2019 Fiscal Year Annual Research Report
The role of extracellular vesicles of oral bacteria in systemic disease
Project/Area Number |
19H04051
|
Research Institution | Okayama University |
Principal Investigator |
岡村 裕彦 岡山大学, 医歯薬学総合研究科, 教授 (20380024)
|
Co-Investigator(Kenkyū-buntansha) |
江口 傑徳 岡山大学, 医歯薬学総合研究科, 助教 (20457229)
宝田 剛志 岡山大学, 医歯薬学総合研究科, 研究教授 (30377428)
吉田 賀弥 徳島大学, 大学院医歯薬学研究部(歯学域), 准教授 (60363157)

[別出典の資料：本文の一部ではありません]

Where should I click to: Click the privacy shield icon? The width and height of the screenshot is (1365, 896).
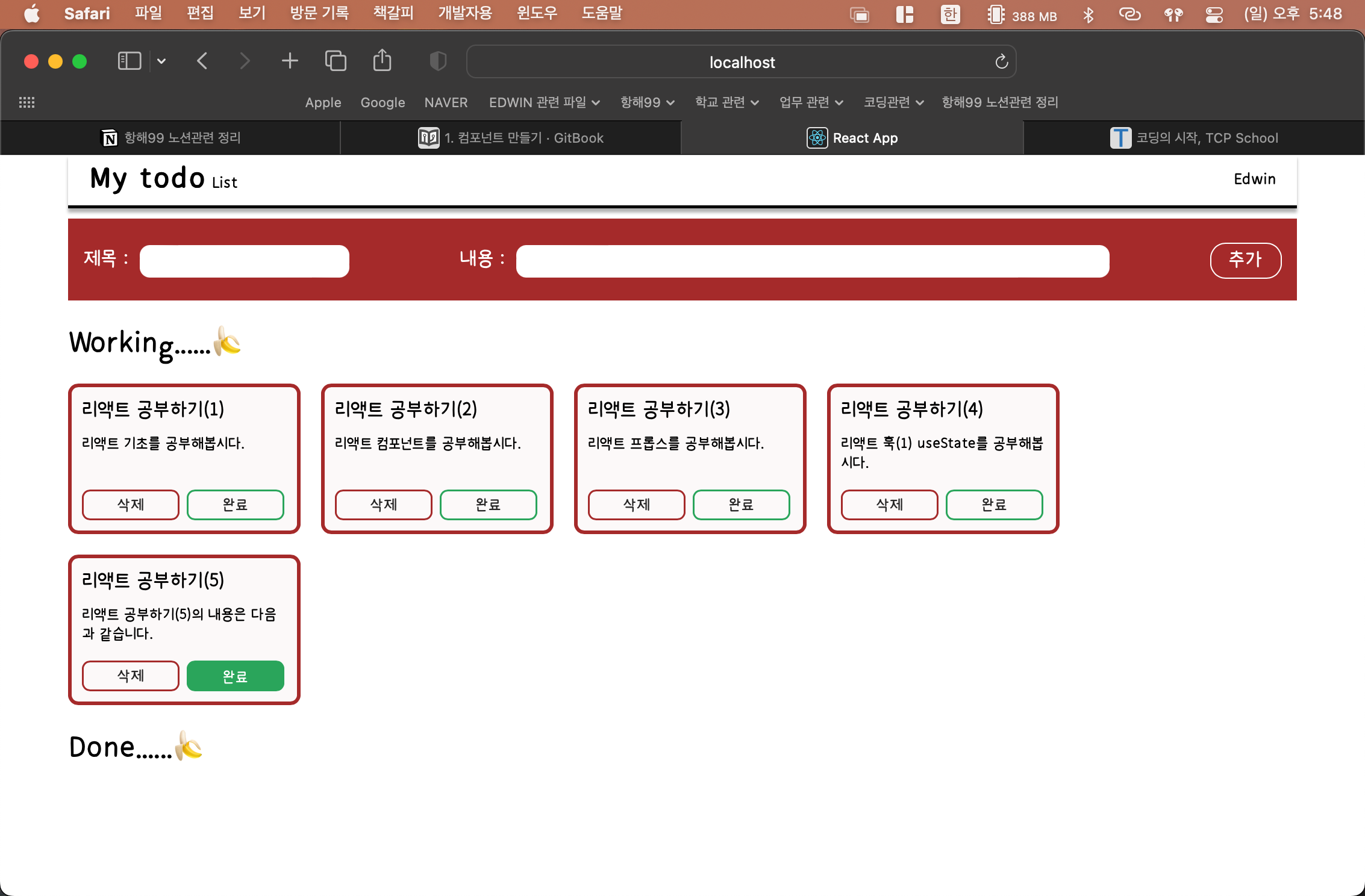[x=438, y=61]
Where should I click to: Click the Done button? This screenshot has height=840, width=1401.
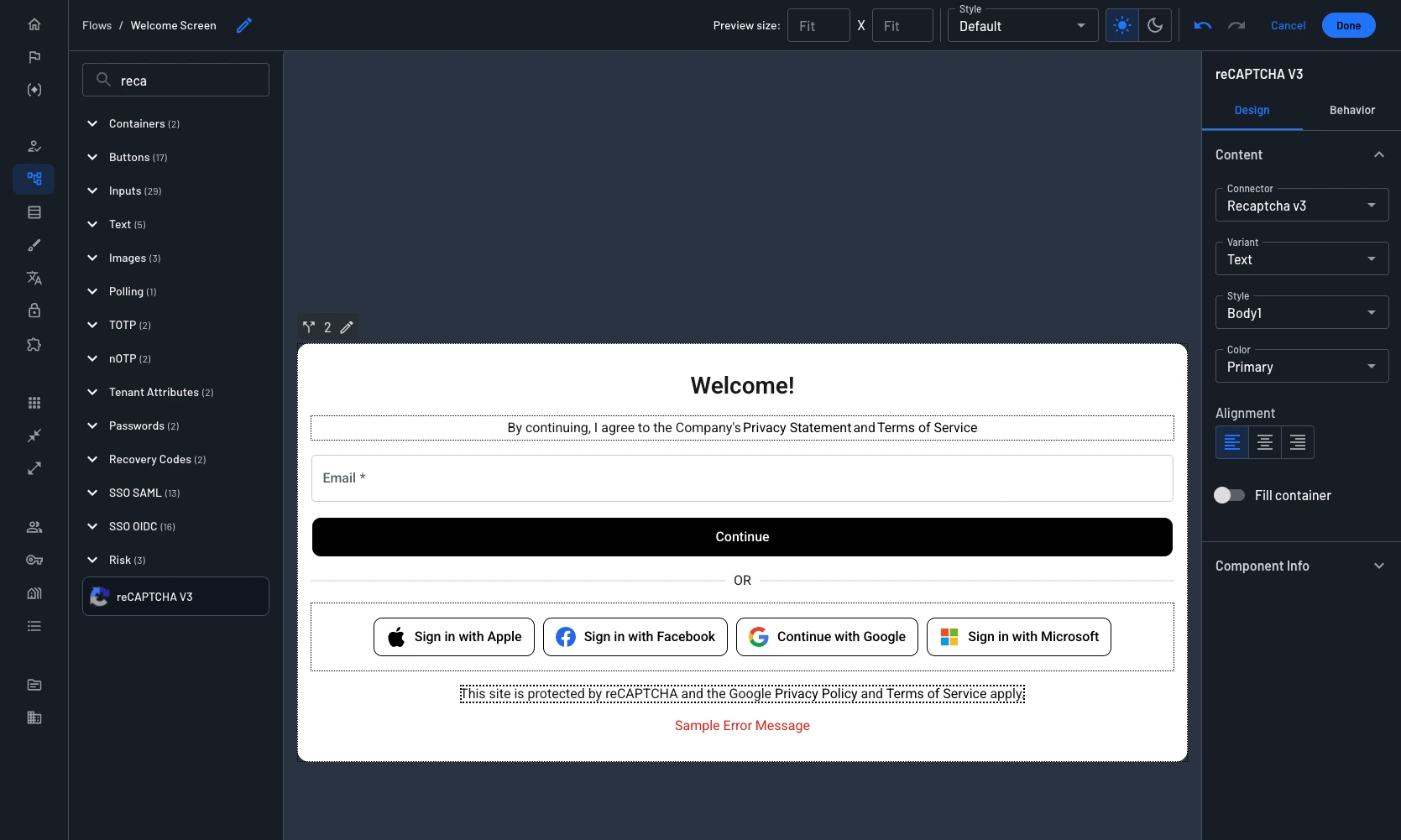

池亀 美華 岡山大学, 医歯薬学総合研究科, 准教授 (70282986)
江國 大輔 岡山大学, 医歯薬学総合研究科, 准教授 (70346443)
伊原木 聰一郎 岡山大学, 医歯薬学総合研究科, 准教授 (80549866)
|
Project Period (FY) |
2019-04-01 – 2023-03-31
|
Keywords | 歯周病原菌 / 細胞外分泌小胞 / Outer membrane vesicles / 肝臓 / 糖代謝 / 糖尿病 |
Outline of Annual Research Achievements |
歯周病原菌によって惹起される歯周病は,慢性炎症をともなう生活習慣病である。歯周病の病態の悪化が糖尿病などの全身性疾患の重症化に関与することが明らかになってきたが,現在でも高齢者を中心に8割以上の人々が何らかの歯周疾患を患っている。口腔は全身状態を示す鏡であり,健全な歯と口腔を維持することは,全身の健康にとって重要と認識されながらも,現状との間には依然として乖離がある。この原因として,歯周病と全身性疾患の重症化を関連づける明確な分子生物学的根拠が乏しいことが挙げられる。我々は,これらの疾患を関連づける新たな因子として歯周病原菌由来の『細胞外分泌小胞』に注目した。 当該年度は,1.歯周病原菌由来の『細胞外分泌小胞』の組織・細胞障害性を調べる。2.細胞外分泌小胞』に含まれる病原因子を同定し,その細胞障害性について調べることを目的とした。 歯周病原菌由来の『細胞外分泌小胞』を標識し,生体内での動向を可視化することに成功した。『細胞外分泌小胞』は,肝臓を含む遠隔臓器に集積した。また,このマウスではインスリンに対する応答性が減弱し,高いレベルの血糖値を示した。培養細胞を用いた実験により,『細胞外分泌小胞』は肝細胞において糖代謝に関わるシグナル伝達経路を阻害することが分かった。回収した『細胞外分泌小胞』からタンパク質を抽出し,質量分析により解析したところ,菌固有のタンパク質分解酵素などが含まれていた。以上の結果より,歯周病原菌は『細胞外分泌小胞』を介して細胞障害性因子を肝臓に到達させ,肝細胞の糖取り込みを抑制することで,糖尿病の重症化に関与すると考えられる。
|
Current Status of Research Progress |
Current Status of Research Progress
1: Research has progressed more than it was originally planned.
Reason
本研究は,4年をかけて以下の3つの点について研究を進める計画であった。 1.歯周病原菌由来の『細胞外分泌小胞』の組織・細胞障害性を調べる。 2.『細胞外分泌小胞』に含まれる病原因子を同定し,その細胞障害性について調べる。 3.『細胞外分泌小胞』内の病原因子と歯周病および全身性疾患の病態との関連性を調べる。 このうち,1.2については,実験のかなりの部分を遂行することができ,すでに論文投稿の準備をしている。本研究に関する学会などでの発表も国際学会を含めて5回以上行っており,成果公表も当初の目標を超えて行っている。
|
Strategy for Future Research Activity |
計画に沿った研究活動が行えており,今後も滞りなく実験を進める。現在は,歯周病と糖尿病との関連に着目した研究を行っているが,今後は,他の分野や領域の研究者とも共同研究を進め,腫瘍やアルツハイマー病などの脳疾患における歯周病原菌由来の『細胞外分泌小胞』の役割についても解析したい。また,複数のジャーナルから本研究に関するReview論文の依頼がきており,対応していく予定である。